Provided records ::
☆ ☆ ☆ ☆ ☆ ☆ ☆

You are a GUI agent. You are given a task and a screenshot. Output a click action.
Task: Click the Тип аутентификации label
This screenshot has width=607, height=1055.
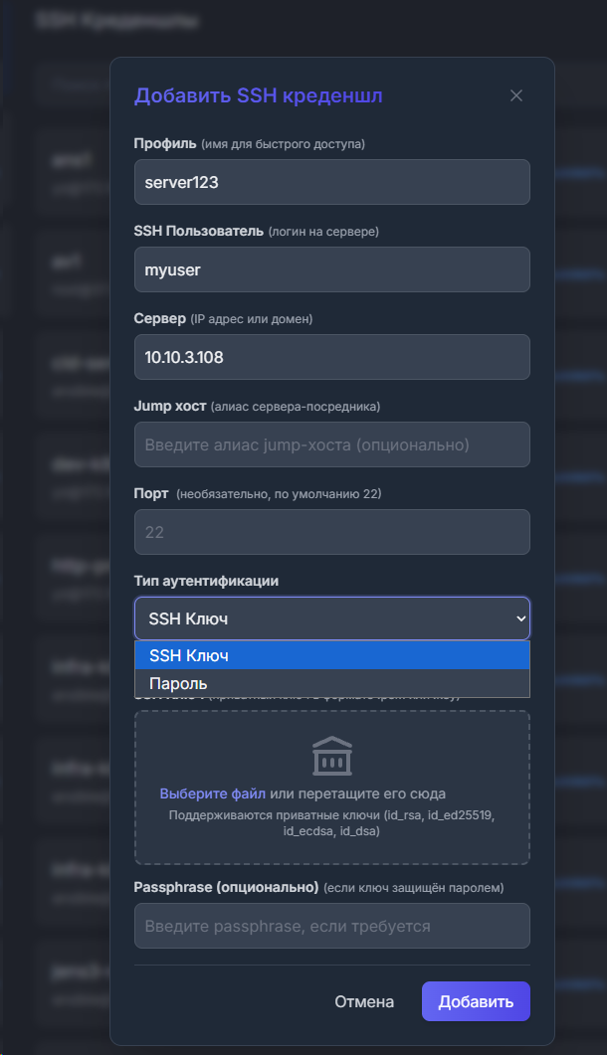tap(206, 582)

☆ ☆ ☆ ☆ ☆ ☆ ☆

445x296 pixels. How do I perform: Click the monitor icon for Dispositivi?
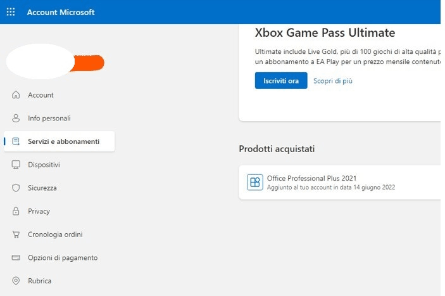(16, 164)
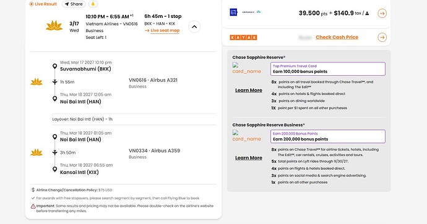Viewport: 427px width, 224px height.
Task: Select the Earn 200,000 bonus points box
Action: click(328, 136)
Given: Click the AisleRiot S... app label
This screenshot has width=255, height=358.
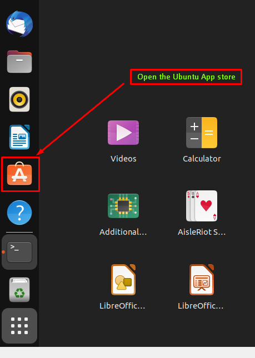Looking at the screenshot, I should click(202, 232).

☆ ☆ ☆ ☆ ☆ ☆ ☆

Required work ::
Wherever a line of the entries holds the string "label", copy that line.

Answer to this exercise ::
Task: Click the Тип аутентификации label
Given: Click the AisleRiot S... app label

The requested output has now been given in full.